Postby TZ Somali » Mon Sep 26, 2005 3:00 am

by John Pilger
While apologists for Bush's and Blair's murderous adventure in Iraq see a "silver lining" in pseudo-events in the Middle East, real events in Colombia illuminate the universal nature of their "mission." The latest tells a horrific story that, had it qualified as news, probably would have been reported as a tragedy whose victims "paid the price of cocaine with blood." That was how the London Observer on Feb. 13 represented the suffering of Colombia, which is typical of most of the American and European press, with a Foreign Office minister assuring us that Colombia's woes all could be blamed on drugs; and that the "Oxford-educated" president of Colombia, Alvaro Uribe, was "trying to rein in rogue elements of the army"; moreover, the British government was helping him in his noble cause. As for America's colossal military involvement in Colombia, known as "Plan Colombia," whose expenditure rates just behind the billions spent in Iraq and Israel, this was merely "controversial" and "aimed at eradicating the [drug] trade." As for Bill Rammell, the junior Foreign Office minister responsible, it seems, for most of the planet, the Observer reported that he had identified a moral issue in Colombia. For the English caring classes, said Busy Bill, snorting cocaine "should be as socially taboo as was drinking a bottle of South African wine during apartheid."
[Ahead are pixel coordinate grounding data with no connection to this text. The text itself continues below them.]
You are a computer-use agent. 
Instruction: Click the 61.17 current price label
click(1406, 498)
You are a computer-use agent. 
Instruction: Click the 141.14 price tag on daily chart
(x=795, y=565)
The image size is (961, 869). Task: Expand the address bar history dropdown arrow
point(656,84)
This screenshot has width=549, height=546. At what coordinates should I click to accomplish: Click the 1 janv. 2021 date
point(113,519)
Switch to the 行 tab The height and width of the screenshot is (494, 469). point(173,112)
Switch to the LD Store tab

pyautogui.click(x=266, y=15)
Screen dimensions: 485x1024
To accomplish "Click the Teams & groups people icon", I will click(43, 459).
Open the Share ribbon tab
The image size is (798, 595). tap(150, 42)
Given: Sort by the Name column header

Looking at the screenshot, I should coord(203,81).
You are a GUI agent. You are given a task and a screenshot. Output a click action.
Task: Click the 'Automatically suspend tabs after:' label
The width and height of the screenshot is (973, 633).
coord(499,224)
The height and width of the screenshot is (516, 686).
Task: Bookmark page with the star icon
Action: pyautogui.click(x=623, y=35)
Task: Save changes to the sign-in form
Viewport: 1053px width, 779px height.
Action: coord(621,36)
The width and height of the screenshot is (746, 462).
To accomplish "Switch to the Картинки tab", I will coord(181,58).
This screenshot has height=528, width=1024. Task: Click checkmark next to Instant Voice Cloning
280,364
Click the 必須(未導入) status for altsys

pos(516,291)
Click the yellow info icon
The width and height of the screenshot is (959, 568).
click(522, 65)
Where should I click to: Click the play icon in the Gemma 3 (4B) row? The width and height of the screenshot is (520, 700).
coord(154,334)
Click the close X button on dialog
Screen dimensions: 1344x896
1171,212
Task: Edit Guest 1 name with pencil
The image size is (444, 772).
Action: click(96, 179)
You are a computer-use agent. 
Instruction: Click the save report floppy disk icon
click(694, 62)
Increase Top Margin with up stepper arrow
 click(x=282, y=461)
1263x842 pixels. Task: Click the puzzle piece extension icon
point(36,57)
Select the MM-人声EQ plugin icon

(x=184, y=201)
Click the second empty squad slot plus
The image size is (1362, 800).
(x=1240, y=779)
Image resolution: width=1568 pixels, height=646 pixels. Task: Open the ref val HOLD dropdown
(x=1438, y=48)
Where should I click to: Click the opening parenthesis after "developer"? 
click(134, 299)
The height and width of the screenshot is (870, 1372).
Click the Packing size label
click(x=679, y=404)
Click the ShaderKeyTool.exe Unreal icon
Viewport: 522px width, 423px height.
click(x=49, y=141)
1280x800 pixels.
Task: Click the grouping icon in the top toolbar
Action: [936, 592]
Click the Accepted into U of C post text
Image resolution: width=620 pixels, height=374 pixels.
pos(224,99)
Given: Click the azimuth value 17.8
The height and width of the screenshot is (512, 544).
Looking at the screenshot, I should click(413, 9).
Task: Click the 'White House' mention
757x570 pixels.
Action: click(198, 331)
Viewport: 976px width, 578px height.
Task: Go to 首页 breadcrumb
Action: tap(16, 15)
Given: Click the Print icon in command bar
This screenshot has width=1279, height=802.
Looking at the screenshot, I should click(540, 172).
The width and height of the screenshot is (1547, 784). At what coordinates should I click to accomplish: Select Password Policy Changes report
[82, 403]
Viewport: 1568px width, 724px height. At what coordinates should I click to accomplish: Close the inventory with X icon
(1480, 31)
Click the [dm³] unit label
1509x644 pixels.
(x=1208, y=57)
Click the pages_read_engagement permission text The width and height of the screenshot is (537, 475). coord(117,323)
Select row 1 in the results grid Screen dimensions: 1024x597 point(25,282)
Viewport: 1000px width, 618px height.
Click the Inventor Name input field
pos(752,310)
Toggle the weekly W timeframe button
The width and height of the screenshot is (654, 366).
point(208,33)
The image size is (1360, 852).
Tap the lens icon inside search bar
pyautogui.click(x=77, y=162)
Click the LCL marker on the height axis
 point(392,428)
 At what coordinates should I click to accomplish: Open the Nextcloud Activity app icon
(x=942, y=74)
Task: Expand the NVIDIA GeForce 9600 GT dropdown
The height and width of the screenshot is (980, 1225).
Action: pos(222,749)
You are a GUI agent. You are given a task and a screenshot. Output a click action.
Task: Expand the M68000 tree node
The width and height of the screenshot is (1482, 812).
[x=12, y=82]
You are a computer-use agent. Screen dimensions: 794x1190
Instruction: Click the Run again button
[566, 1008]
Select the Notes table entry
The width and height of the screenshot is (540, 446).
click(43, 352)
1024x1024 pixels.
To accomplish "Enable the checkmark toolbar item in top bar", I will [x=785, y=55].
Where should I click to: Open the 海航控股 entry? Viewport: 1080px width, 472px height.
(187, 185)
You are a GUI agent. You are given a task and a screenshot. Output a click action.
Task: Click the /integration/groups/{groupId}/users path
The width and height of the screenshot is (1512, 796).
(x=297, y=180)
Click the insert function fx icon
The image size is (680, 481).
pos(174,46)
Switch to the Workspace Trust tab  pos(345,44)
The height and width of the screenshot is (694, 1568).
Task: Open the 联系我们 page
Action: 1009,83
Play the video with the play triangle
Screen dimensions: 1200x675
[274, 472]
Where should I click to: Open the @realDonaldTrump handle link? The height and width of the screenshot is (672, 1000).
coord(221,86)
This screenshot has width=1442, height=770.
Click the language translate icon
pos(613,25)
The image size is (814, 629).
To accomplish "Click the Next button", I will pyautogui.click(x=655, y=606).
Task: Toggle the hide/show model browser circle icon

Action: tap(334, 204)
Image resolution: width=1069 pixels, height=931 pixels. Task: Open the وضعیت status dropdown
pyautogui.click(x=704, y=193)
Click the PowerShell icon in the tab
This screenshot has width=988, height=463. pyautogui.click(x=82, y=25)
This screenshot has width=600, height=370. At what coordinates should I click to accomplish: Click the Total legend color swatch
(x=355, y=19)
Busy Bill was in Pyongyang not long ago, telling the North Koreans it was just not right for them to have nuclear weapons. That his own government was armed to the teeth with nuclear weapons was, of course, irrelevant. Prior to that, Busy Bill was telling me, in an interview at the Foreign Office, that the Chagos Islands in the Indian Ocean, whose entire population had been brutally and illegally expelled from their homeland by British governments, could not possibly return because they would be at mortal risk from the "rising sea." When the tsunami struck on Boxing Day, it spared the Chagos – as the Americans knew it would: that is why they colluded with the British to kick the inhabitants out and build a vast military base in what the U.S. Navy calls "the superb, secure, and outstanding environmental conditions" on Diego Garcia, the principal island.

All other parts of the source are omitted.